» Try it:
Could you retype all of the entries below word for word?

» Records for processing:
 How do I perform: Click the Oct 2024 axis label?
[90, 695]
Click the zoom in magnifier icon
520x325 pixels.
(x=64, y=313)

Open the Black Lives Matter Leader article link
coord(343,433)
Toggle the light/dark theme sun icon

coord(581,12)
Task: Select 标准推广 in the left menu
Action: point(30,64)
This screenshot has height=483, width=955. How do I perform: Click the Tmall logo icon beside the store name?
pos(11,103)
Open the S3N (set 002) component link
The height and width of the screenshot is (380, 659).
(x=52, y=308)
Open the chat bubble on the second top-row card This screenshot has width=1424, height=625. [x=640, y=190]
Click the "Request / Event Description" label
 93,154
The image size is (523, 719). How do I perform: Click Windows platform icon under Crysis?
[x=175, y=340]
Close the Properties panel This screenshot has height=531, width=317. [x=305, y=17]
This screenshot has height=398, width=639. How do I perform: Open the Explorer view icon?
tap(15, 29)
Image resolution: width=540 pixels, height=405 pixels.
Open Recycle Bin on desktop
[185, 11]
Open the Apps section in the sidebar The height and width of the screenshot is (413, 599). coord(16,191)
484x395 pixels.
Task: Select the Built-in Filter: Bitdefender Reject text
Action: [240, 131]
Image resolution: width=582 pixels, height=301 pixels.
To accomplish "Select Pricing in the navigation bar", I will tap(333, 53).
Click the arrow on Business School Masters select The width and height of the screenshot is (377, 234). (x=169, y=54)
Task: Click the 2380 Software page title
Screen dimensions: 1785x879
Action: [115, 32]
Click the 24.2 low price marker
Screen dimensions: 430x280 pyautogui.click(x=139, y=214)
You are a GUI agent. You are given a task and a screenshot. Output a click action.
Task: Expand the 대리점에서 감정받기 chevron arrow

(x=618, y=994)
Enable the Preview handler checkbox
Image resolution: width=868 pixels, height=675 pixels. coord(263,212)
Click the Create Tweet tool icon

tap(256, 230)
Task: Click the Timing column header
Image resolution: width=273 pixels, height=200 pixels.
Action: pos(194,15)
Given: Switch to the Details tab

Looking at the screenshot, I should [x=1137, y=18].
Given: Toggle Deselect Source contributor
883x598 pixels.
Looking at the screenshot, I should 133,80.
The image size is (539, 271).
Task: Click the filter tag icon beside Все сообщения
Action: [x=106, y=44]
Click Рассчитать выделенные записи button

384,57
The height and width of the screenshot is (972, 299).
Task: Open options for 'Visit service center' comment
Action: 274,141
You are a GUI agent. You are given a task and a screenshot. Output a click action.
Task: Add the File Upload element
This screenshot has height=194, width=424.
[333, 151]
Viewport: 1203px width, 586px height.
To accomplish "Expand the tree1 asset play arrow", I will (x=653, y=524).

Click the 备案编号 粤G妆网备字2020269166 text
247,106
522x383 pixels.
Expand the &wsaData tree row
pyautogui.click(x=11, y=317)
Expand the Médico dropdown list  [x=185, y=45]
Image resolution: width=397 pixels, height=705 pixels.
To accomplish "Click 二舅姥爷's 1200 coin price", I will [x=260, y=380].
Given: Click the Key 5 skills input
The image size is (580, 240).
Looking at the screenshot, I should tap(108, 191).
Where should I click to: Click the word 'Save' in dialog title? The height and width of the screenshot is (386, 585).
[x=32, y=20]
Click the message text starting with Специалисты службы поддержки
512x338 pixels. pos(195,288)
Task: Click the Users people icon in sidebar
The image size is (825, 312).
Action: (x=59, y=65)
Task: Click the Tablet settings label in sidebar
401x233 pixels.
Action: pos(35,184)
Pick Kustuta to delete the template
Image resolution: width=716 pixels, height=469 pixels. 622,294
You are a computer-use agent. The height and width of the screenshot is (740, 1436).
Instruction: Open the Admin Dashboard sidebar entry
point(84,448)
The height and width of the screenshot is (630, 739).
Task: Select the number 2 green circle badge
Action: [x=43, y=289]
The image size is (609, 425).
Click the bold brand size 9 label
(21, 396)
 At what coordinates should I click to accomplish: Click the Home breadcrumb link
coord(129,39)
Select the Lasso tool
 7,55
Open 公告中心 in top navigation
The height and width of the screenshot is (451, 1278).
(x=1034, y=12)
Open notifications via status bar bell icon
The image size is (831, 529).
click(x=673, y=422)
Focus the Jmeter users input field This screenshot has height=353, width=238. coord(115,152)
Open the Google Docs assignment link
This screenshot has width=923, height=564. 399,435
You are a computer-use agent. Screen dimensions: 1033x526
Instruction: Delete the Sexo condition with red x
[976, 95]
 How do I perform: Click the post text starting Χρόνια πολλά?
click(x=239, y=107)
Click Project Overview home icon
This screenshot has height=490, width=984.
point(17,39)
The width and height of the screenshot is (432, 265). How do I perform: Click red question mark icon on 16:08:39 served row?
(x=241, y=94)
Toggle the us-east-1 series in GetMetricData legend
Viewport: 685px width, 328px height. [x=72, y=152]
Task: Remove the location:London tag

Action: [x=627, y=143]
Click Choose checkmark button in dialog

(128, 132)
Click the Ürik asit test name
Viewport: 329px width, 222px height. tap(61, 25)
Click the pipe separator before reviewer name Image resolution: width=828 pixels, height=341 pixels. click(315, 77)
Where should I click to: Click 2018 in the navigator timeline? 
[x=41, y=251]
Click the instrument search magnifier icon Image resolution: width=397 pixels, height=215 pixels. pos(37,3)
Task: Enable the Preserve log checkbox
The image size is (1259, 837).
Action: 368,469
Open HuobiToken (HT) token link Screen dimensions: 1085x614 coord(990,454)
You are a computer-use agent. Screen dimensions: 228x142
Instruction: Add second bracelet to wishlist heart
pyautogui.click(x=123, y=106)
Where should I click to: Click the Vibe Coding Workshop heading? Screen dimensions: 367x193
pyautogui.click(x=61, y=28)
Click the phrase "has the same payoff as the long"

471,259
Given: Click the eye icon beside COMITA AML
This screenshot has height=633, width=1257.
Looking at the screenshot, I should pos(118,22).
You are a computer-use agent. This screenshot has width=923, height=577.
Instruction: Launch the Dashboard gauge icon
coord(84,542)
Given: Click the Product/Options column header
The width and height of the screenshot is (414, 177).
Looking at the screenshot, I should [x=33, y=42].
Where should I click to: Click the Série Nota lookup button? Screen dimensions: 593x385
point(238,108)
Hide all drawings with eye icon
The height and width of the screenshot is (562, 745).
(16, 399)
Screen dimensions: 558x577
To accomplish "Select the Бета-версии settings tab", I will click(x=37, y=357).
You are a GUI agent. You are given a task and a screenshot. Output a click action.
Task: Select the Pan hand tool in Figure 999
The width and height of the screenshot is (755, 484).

» Task result:
 How do I perform: Click the Oct 2024 axis label?
[90, 695]
Click the zoom in magnifier icon
520x325 pixels.
(x=64, y=313)

Open the Black Lives Matter Leader article link
coord(343,433)
Toggle the light/dark theme sun icon

coord(581,12)
Task: Select 标准推广 in the left menu
Action: point(30,64)
This screenshot has height=483, width=955. How do I perform: Click the Tmall logo icon beside the store name?
pos(11,103)
Open the S3N (set 002) component link
The height and width of the screenshot is (380, 659).
(x=52, y=308)
Open the chat bubble on the second top-row card This screenshot has width=1424, height=625. [x=640, y=190]
Click the "Request / Event Description" label
 93,154
The image size is (523, 719). How do I perform: Click Windows platform icon under Crysis?
[x=175, y=340]
Close the Properties panel This screenshot has height=531, width=317. [x=305, y=17]
This screenshot has height=398, width=639. How do I perform: Open the Explorer view icon?
tap(15, 29)
Image resolution: width=540 pixels, height=405 pixels.
Open Recycle Bin on desktop
[185, 11]
Open the Apps section in the sidebar The height and width of the screenshot is (413, 599). coord(16,191)
484x395 pixels.
Task: Select the Built-in Filter: Bitdefender Reject text
Action: [240, 131]
Image resolution: width=582 pixels, height=301 pixels.
To accomplish "Select Pricing in the navigation bar", I will tap(333, 53).
Click the arrow on Business School Masters select The width and height of the screenshot is (377, 234). (x=169, y=54)
Task: Click the 2380 Software page title
Screen dimensions: 1785x879
Action: [115, 32]
Click the 24.2 low price marker
Screen dimensions: 430x280 pyautogui.click(x=139, y=214)
You are a GUI agent. You are given a task and a screenshot. Output a click action.
Task: Expand the 대리점에서 감정받기 chevron arrow

(x=618, y=994)
Enable the Preview handler checkbox
Image resolution: width=868 pixels, height=675 pixels. coord(263,212)
Click the Create Tweet tool icon

tap(256, 230)
Task: Click the Timing column header
Image resolution: width=273 pixels, height=200 pixels.
Action: pos(194,15)
Given: Switch to the Details tab

Looking at the screenshot, I should [x=1137, y=18].
Given: Toggle Deselect Source contributor
883x598 pixels.
Looking at the screenshot, I should 133,80.
The image size is (539, 271).
Task: Click the filter tag icon beside Все сообщения
Action: [x=106, y=44]
Click Рассчитать выделенные записи button

384,57
The height and width of the screenshot is (972, 299).
Task: Open options for 'Visit service center' comment
Action: 274,141
You are a GUI agent. You are given a task and a screenshot. Output a click action.
Task: Add the File Upload element
This screenshot has height=194, width=424.
[333, 151]
Viewport: 1203px width, 586px height.
To accomplish "Expand the tree1 asset play arrow", I will (x=653, y=524).

Click the 备案编号 粤G妆网备字2020269166 text
247,106
522x383 pixels.
Expand the &wsaData tree row
pyautogui.click(x=11, y=317)
Expand the Médico dropdown list  [x=185, y=45]
Image resolution: width=397 pixels, height=705 pixels.
To accomplish "Click 二舅姥爷's 1200 coin price", I will [x=260, y=380].
Given: Click the Key 5 skills input
The image size is (580, 240).
Looking at the screenshot, I should tap(108, 191).
Where should I click to: Click the word 'Save' in dialog title? The height and width of the screenshot is (386, 585).
[x=32, y=20]
Click the message text starting with Специалисты службы поддержки
512x338 pixels. pos(195,288)
Task: Click the Users people icon in sidebar
The image size is (825, 312).
Action: (x=59, y=65)
Task: Click the Tablet settings label in sidebar
401x233 pixels.
Action: pos(35,184)
Pick Kustuta to delete the template
Image resolution: width=716 pixels, height=469 pixels. 622,294
You are a computer-use agent. The height and width of the screenshot is (740, 1436).
Instruction: Open the Admin Dashboard sidebar entry
point(84,448)
The height and width of the screenshot is (630, 739).
Task: Select the number 2 green circle badge
Action: [x=43, y=289]
The image size is (609, 425).
Click the bold brand size 9 label
(21, 396)
 At what coordinates should I click to accomplish: Click the Home breadcrumb link
coord(129,39)
Select the Lasso tool
 7,55
Open 公告中心 in top navigation
The height and width of the screenshot is (451, 1278).
(x=1034, y=12)
Open notifications via status bar bell icon
The image size is (831, 529).
click(x=673, y=422)
Focus the Jmeter users input field This screenshot has height=353, width=238. coord(115,152)
Open the Google Docs assignment link
This screenshot has width=923, height=564. 399,435
You are a computer-use agent. Screen dimensions: 1033x526
Instruction: Delete the Sexo condition with red x
[976, 95]
 How do I perform: Click the post text starting Χρόνια πολλά?
click(x=239, y=107)
Click Project Overview home icon
This screenshot has height=490, width=984.
point(17,39)
The width and height of the screenshot is (432, 265). How do I perform: Click red question mark icon on 16:08:39 served row?
(x=241, y=94)
Toggle the us-east-1 series in GetMetricData legend
Viewport: 685px width, 328px height. [x=72, y=152]
Task: Remove the location:London tag

Action: [x=627, y=143]
Click Choose checkmark button in dialog

(128, 132)
Click the Ürik asit test name
Viewport: 329px width, 222px height. tap(61, 25)
Click the pipe separator before reviewer name Image resolution: width=828 pixels, height=341 pixels. click(315, 77)
Where should I click to: Click 2018 in the navigator timeline? 
[x=41, y=251]
Click the instrument search magnifier icon Image resolution: width=397 pixels, height=215 pixels. pos(37,3)
Task: Enable the Preserve log checkbox
The image size is (1259, 837).
Action: 368,469
Open HuobiToken (HT) token link Screen dimensions: 1085x614 coord(990,454)
You are a computer-use agent. Screen dimensions: 228x142
Instruction: Add second bracelet to wishlist heart
pyautogui.click(x=123, y=106)
Where should I click to: Click the Vibe Coding Workshop heading? Screen dimensions: 367x193
pyautogui.click(x=61, y=28)
Click the phrase "has the same payoff as the long"

471,259
Given: Click the eye icon beside COMITA AML
This screenshot has height=633, width=1257.
Looking at the screenshot, I should pos(118,22).
You are a computer-use agent. This screenshot has width=923, height=577.
Instruction: Launch the Dashboard gauge icon
coord(84,542)
Given: Click the Product/Options column header
The width and height of the screenshot is (414, 177).
Looking at the screenshot, I should [x=33, y=42].
Where should I click to: Click the Série Nota lookup button? Screen dimensions: 593x385
point(238,108)
Hide all drawings with eye icon
The height and width of the screenshot is (562, 745).
(16, 399)
Screen dimensions: 558x577
To accomplish "Select the Бета-версии settings tab", I will click(x=37, y=357).
You are a GUI agent. You are given a task and a screenshot. Output a click action.
Task: Select the Pan hand tool in Figure 999
The width and height of the screenshot is (755, 484).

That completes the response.